Sure enough, two years later, in May 2014, Stuart Rosenfeldt, a former named partner at RRA, was arrested for doing basically what Epstein had described. So were the cops that helped him. What’s more, these investigative facts were highly confidential at the time he told me. They were investigated by the FBI and a tightly constructed U.S. Attorney’s Office, and yet Epstein knew virtually every important detail.
I remember the day that Stuart Rosenfeldt was arrested. I was sitting with one of my partners, Steve Jaffe. We looked at each other and Steve said, “Holy shit.” Epstein knew this years ago and we thought he was just making it up. Who was his source inside the government? From that point forward, I was careful to keep my investigative materials to a trusted few people, restricting even what I provided to the government.
After telling me he was firing his lawyers because they had threatened me, Epstein went back to the drawing board. This time, in April 2012, he hired lawyers from my own legal circle—Fred Haddad and Tonja Haddad Coleman, a father-daughter duo whom I had known for years. I had no doubt that our friendship and familiarity was precisely the reason Epstein had hired them. His goal was to send the message that he could infiltrate my personal connections whenever he wanted.

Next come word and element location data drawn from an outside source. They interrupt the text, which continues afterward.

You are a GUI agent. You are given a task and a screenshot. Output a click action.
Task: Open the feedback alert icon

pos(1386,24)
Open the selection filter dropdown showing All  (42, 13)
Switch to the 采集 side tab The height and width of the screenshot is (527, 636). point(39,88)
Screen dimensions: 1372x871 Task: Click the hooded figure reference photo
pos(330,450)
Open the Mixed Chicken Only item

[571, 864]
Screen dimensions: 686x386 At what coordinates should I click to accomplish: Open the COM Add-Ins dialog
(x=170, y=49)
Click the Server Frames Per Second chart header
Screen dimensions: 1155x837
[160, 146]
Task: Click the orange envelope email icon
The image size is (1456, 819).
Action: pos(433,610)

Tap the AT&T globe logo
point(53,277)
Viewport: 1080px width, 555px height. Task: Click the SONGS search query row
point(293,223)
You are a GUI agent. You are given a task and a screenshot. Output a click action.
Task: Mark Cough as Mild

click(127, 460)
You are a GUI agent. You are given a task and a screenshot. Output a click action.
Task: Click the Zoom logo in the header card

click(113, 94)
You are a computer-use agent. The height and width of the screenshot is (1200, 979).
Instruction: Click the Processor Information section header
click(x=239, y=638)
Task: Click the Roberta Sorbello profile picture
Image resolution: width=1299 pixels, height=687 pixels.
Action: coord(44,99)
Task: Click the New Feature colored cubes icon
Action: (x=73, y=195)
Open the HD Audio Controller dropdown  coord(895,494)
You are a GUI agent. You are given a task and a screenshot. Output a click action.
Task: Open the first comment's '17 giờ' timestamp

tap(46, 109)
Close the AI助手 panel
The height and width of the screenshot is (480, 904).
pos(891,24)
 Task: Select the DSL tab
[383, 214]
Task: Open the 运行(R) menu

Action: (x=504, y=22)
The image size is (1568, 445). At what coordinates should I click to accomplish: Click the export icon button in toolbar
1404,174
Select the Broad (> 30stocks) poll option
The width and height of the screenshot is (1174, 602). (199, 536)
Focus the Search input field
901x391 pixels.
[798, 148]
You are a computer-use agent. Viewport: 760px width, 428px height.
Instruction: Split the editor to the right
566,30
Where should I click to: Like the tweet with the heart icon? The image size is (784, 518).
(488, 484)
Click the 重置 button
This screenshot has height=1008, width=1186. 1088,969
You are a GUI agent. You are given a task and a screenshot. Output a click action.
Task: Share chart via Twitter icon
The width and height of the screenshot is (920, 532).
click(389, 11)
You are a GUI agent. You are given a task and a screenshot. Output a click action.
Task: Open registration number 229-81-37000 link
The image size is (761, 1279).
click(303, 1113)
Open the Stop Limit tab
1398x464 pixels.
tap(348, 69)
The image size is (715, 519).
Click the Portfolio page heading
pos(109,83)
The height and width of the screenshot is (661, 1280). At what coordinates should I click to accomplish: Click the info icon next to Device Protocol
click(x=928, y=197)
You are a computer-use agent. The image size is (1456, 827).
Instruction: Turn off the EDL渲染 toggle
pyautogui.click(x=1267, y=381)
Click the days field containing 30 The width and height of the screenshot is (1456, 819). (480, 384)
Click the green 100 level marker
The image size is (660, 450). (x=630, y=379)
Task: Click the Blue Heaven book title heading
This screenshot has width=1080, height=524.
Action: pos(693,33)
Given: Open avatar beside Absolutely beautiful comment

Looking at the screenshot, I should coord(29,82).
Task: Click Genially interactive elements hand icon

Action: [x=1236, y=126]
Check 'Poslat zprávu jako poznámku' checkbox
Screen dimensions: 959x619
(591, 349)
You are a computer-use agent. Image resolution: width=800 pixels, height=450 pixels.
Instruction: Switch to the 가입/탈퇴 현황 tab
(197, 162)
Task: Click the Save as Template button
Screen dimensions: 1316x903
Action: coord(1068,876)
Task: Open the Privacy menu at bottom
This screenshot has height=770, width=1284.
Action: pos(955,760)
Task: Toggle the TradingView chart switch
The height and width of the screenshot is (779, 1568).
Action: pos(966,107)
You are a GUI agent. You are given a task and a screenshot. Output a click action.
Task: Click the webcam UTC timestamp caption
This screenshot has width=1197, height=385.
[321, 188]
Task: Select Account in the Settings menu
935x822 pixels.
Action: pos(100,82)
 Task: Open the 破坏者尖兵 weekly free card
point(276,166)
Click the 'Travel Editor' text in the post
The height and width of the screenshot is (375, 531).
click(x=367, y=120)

This was not a new concept. During the federal criminal investigation of Epstein—the case that had ended with his cushy jail term—he had hired former U.S. attorney Guy Lewis and a former assistant
U.S. attorney in the Southern District of Florida, Lilly Ann Sanchez, who had continued relationships inside the office, in order to ensure that he had a direct line of communication with the supervisors in charge of prosecuting his case. He’d also hired Republican heavyweights Ken Starr and Jay Lefkowitz to make sure that he could get “off campus” meetings with the then sitting U.S. attorney Alex Acosta. Hiring friends of those who would be making decisions was the strategy. This time, it hit closer to home, though. He was hiring acquaintances of mine.
This move sent a powerful, multilayered message to me. On the one hand, he was hiring someone who was friendly to me and who would therefore treat me fairly, the way he knew I prided myself on treating others. He wanted me to think that he wasn’t a bad guy. But it was also his reminder that he could use his money to turn friends against me.
Tonja was, at the time, a local lawyer who had primarily practiced criminal defense law. Her husband, Tom, had been my supervisor when I was a young prosecutor at the state attorney’s office. Her father, Fred, was a respected trial lawyer who had for decades built a reputation for trying any case at any time, regardless of how badly the deck was stacked against him. The fact that his name was on the pleadings also made this hire more threatening to me.
Epstein was stepping it up a level.
(I would find out in early 2018 that Tonja and Fred had never even received the boxes of case files that Epstein’s old law firms had maintained over the years. The files remained in the possession of Epstein’s main law firm, Fowler White, until 2018, when they were obtained by Epstein’s trial counsel who had eventually replaced Tonja and Fred. This fact underlined beyond a doubt that the hiring of the Haddads was what it appeared to be: an intimidation ploy. It annoyed and disappointed me, but intimidate me it did not.)